• **Consigne 1**
Selon l'extrait sur les alliances souverainistes, qui a fondé Option nationale ?

• **Extrait choisi**

Depuis les tribulations péquistes du printemps 2011, il ne se passe pas une semaine sans qu’il ne soit question d’alliances entre les principaux partis souverainistes. La fondation d’Option nationale, par Jean-Martin Aussant, a été perçue — assez justement, sans doute —, comme un nouvel élément de confusion au sein d’un électorat progressiste-souverainiste déjà assez divisé depuis l’apparition de Québec solidaire sur la scène politique. On a assisté depuis, non sans sourire un peu, à une multiplication d’initiatives et d’appellations visant à rassembler les troupes.
Reste que malgré toutes ces tables de concertation toujours plus «nouvelles» et «convergentes», les partis politiques demeurent le principal lieu d’engagement et d’action pour qui veut faire du Québec un pays, et qu’un vote divisé entre trois partis souverainistes ne peut qu’affaiblir l’option elle-même. On peut dire à ce titre qu’Option nationale a fait son lit en faisant de la souveraineté son idée maîtresse tout en demeurant ouvert à une ou des alliances avec des partis prêts à travailler sérieusement à la réalisation de ce projet. On pourrait même dire qu’en quittant le PQ, Aussant a emporté avec lui l’article 1 du PQ — réaliser la souveraineté —, mais qu’il pourrait bien le ramener, voire le partager, si d’aventure on en voulait encore. Ainsi, des alliances électorales seraient toujours possibles pour ON afin de faire élire le plus grand nombre de députés souverainistes possible, une condition essentielle et nécessaire si on souhaite réaliser la souveraineté du Québec.
Pour Québec solidaire, qui tenait son congrès la fin de semaine dernière, les choses sont un peu plus compliquées, et c’est seul que le parti se baladera dans les sentiers accidentés de la question nationale. Impossible pour eux de faire des alliances, et surtout pas avec le PQ. Un tel choix s’explique assez aisément. QS, dans son ADN politique, se trouve en rupture complète avec une certaine bourgeoisie péquiste. Une rupture idéologique profonde enracinée au sein des divers groupes qui ont pris part à la fondation d’abord de l’UFP et ensuite de Québec solidaire. On pense notamment au Nouveau Parti démocratique du Québec (NPDQ), au Parti communiste du Québec (PCQ) et au Rassemblement pour l’alternative progressiste (RAP).

• **Données de l'exercice**
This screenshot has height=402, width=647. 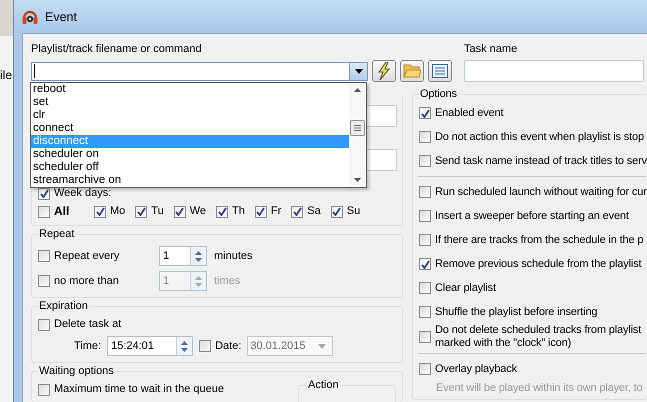 I want to click on scroll-up-icon, so click(x=358, y=90).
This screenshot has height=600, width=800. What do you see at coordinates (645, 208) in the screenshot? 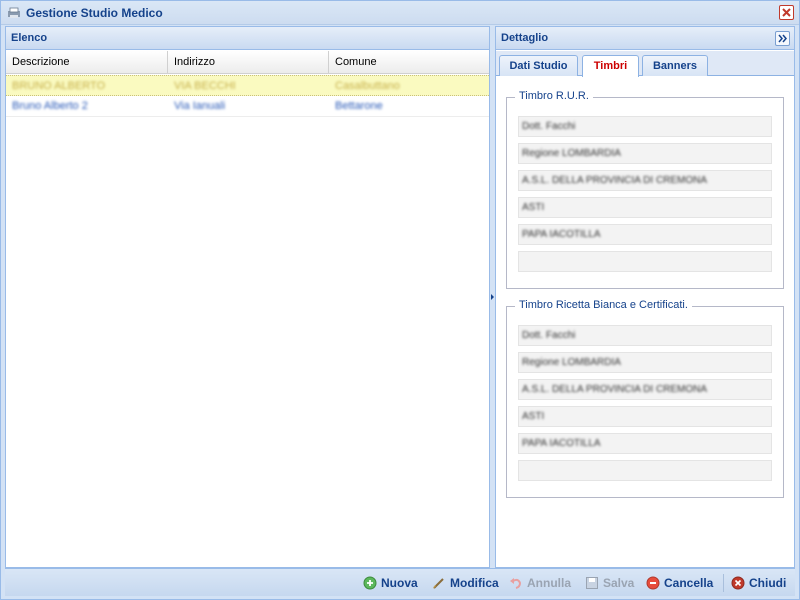
I see `timbro-rur-line-4: ASTI` at bounding box center [645, 208].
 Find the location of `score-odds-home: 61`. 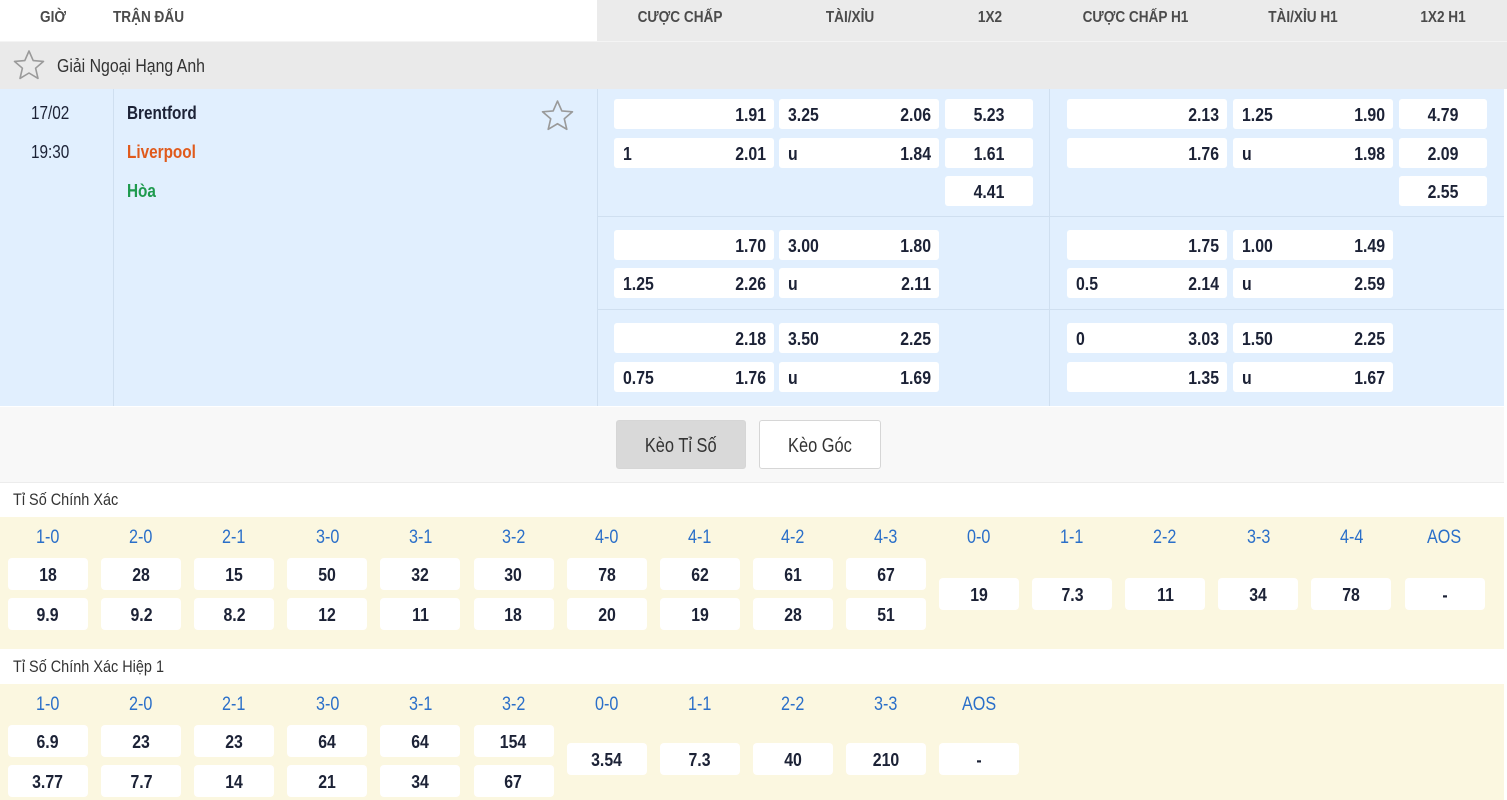

score-odds-home: 61 is located at coordinates (792, 574).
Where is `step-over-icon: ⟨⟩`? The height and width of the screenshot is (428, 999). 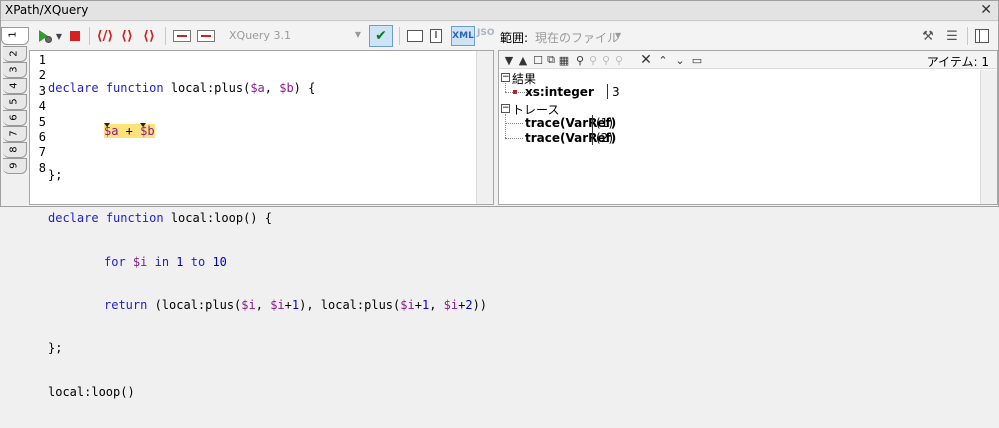
step-over-icon: ⟨⟩ is located at coordinates (127, 36).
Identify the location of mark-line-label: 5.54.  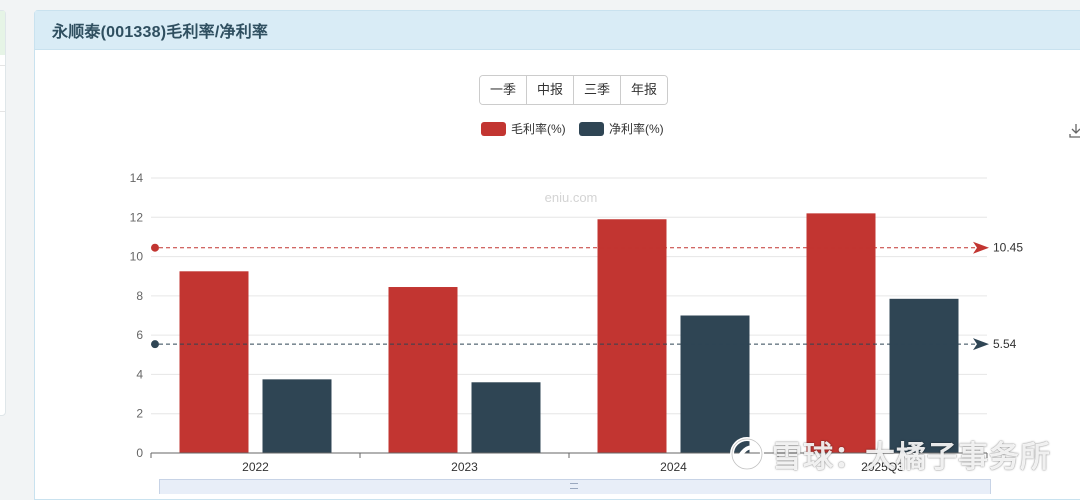
(1005, 344).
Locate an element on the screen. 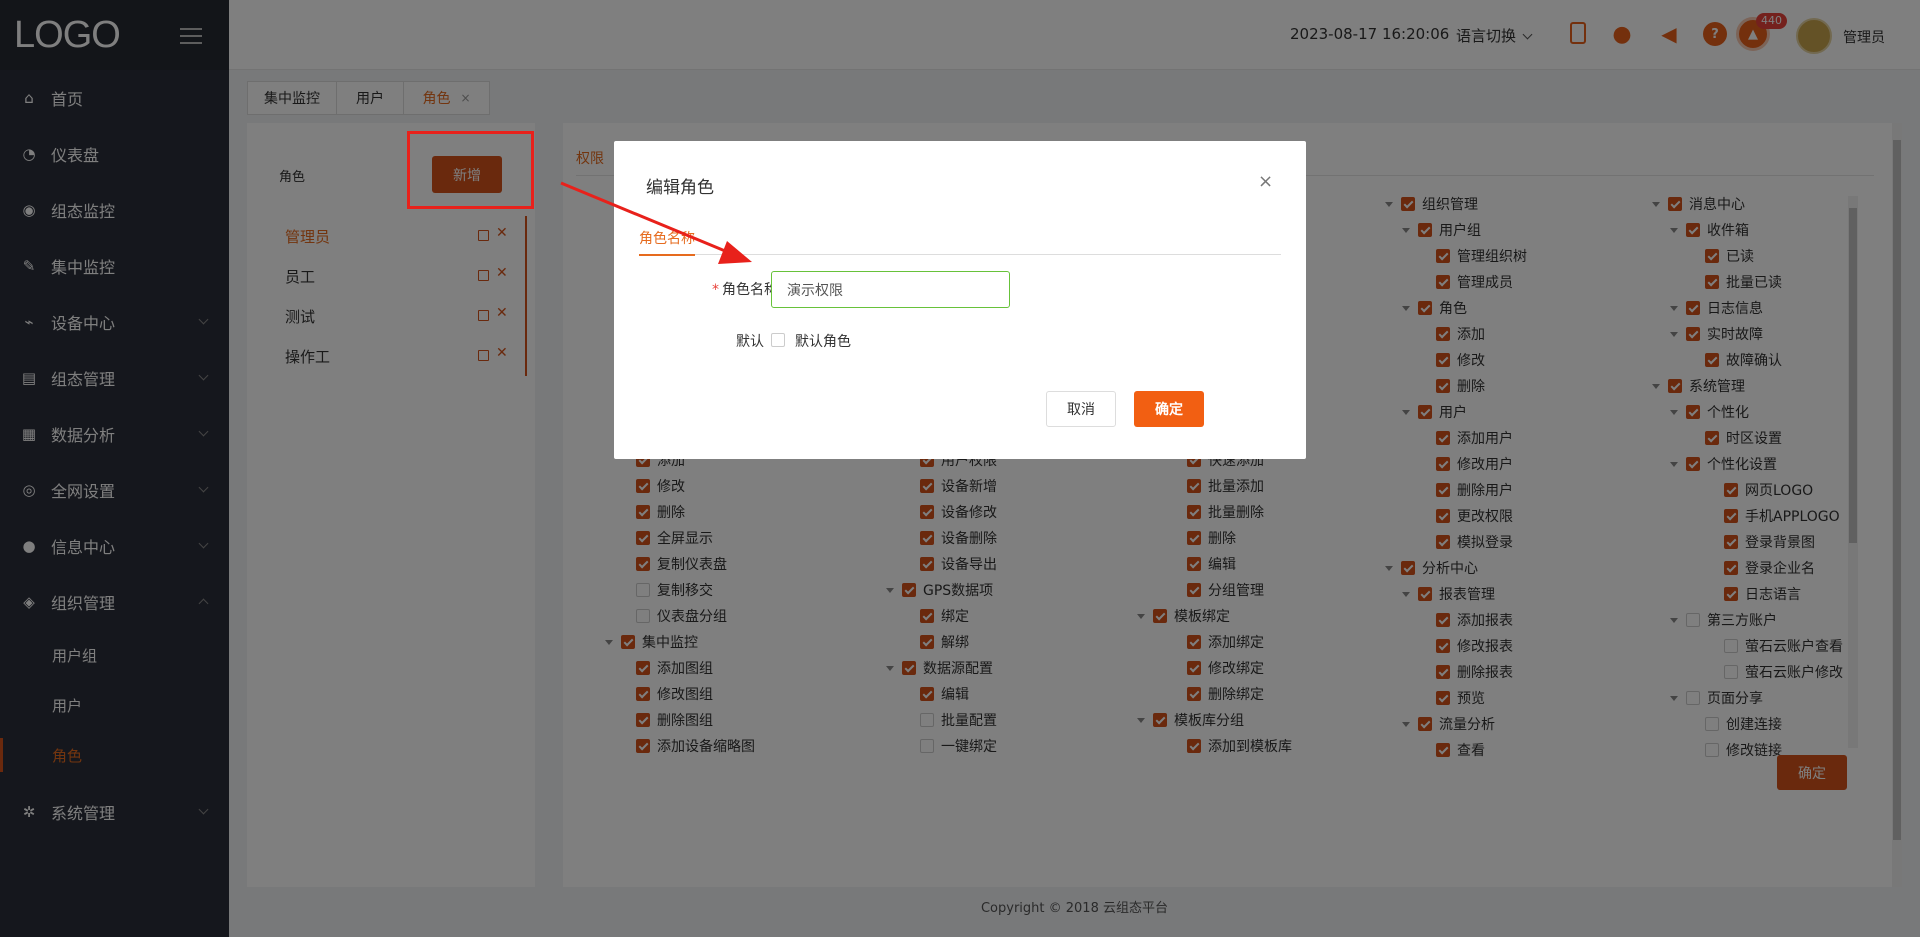  annotation-arrow is located at coordinates (656, 222).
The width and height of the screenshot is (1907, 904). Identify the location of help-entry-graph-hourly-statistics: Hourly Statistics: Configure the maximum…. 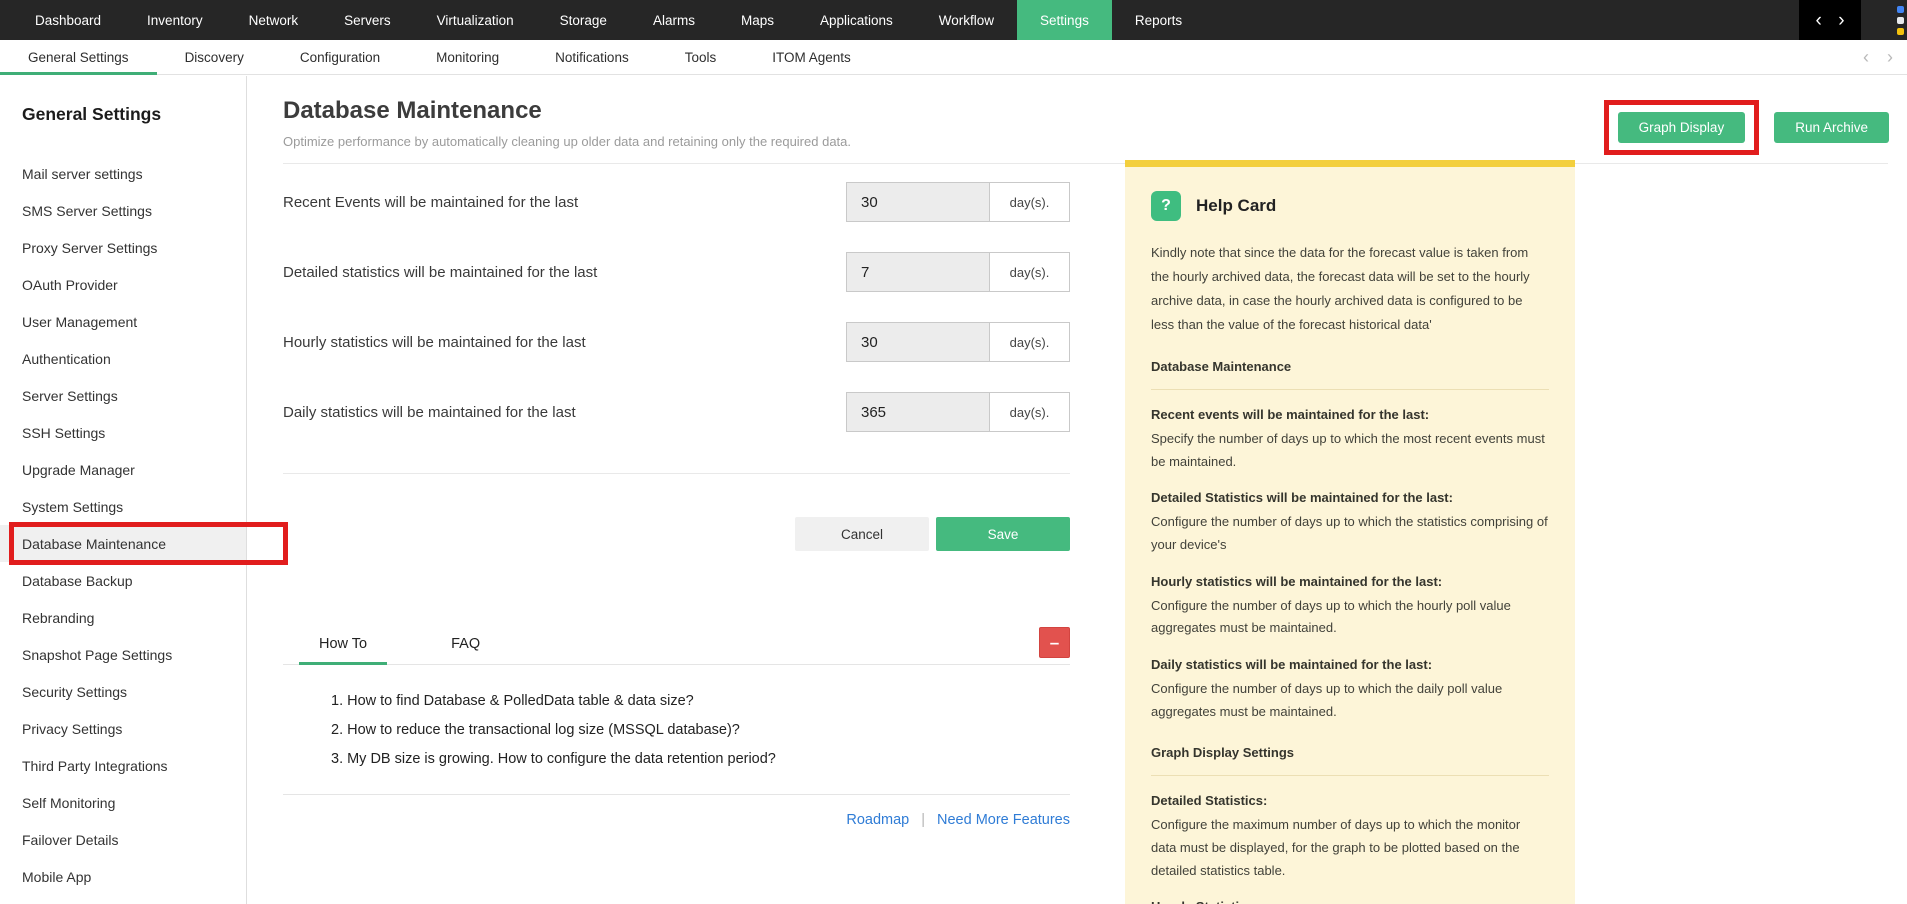
(1350, 900).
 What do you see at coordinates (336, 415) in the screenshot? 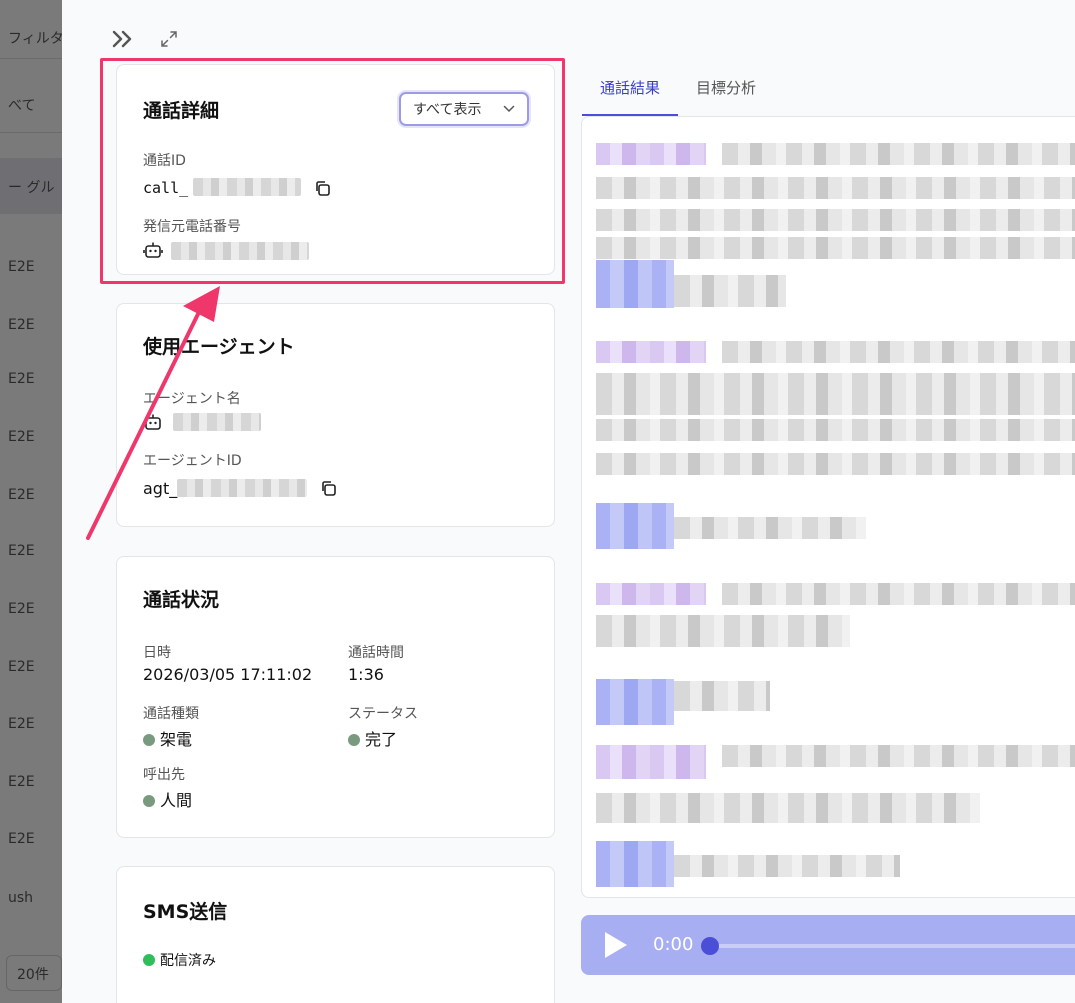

• **Consigne 2**
Recopiez les enregistrements à partir de la ligne qui contient « The width and » jusqu'à la fin des enregistrements, en substituant « image » à « screenshot » et sans rien changer d'autre. Laissez les images de côté.

• **Réponse 1**
Jean-Martin Aussant.

• **Réponse 2**
The width and height of the image is (1907, 904). Identify the location of help-entry-graph-hourly-statistics: Hourly Statistics: Configure the maximum…. 
(1350, 900).
 What do you see at coordinates (336, 415) in the image? 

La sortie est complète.